Une Cour d’appel belge se prononce pour le préjudice d’être né

Publié le : 30 novembre 2010

La Revue générale des assurances et responsabilités, une revue belge, vient de publier un arrêt rendu par la Cour d’Appel de Bruxelles le 21 septembre 2010 dans une affaire relative à un enfant né handicapé après un diagnostic anténatal erroné.

La Cour a jugé que l’enfant, par la voix de ses parents, pouvait réclamer réparation auprès des médecins pour le préjudice d’être né handicapé. "Certes, l’erreur de diagnostic n’a pas causé le handicap de l’enfant, qui préexistait à cette erreur et auquel il ne pouvait être remédié", a-t-elle estimé, "cependant, le dommage qui doit être indemnisé n’est pas le handicap en tant que tel, mais le fait d’être né avec un pareil handicap."

Pour la Cour, l’enfant aurait eu "droit" à un avortement si le handicap avait été correctement diagnostiqué.
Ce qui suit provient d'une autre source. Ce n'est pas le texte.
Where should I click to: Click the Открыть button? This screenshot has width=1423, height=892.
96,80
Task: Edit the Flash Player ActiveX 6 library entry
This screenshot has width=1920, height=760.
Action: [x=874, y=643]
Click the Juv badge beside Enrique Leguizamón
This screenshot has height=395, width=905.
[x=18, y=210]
En effet, en inscrivant dans la loi l’autorisation de l’ "avortement thérapeutique", "le législateur a nécessairement voulu permettre d’éviter de donner la vie à des enfants atteints d’anomalies graves, en ayant égard, non seulement à l’intérêt de la mère, mais aussi à celui de l’enfant à naître lui-même."
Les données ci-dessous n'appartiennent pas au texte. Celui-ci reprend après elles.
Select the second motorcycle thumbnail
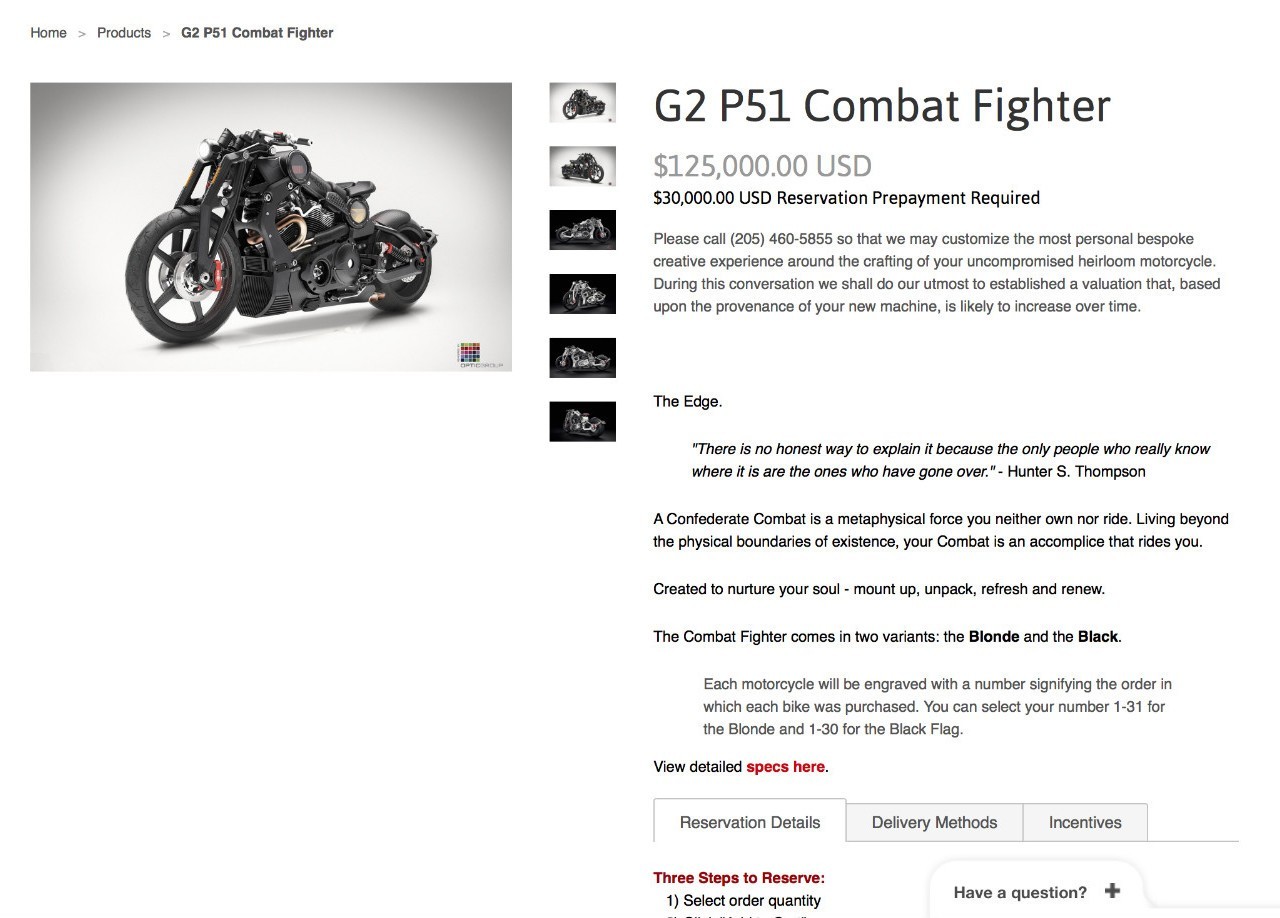The image size is (1280, 918). 582,167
Un jugement similaire avait été rendu le 21 avril 2004 par un tribunal de première instance de Bruxelles pour un enfant atteint de trisomie 21, mais c’est la première fois qu’une Cour d’appel rend une telle décision. Ces affaires rappellent l’arrêt Perruche, prononcé en France en 2000 : une vague de protestation avait alors conduit à mettre un terme à cette jurisprudence par l’adoption de la loi du 4 mars 2002.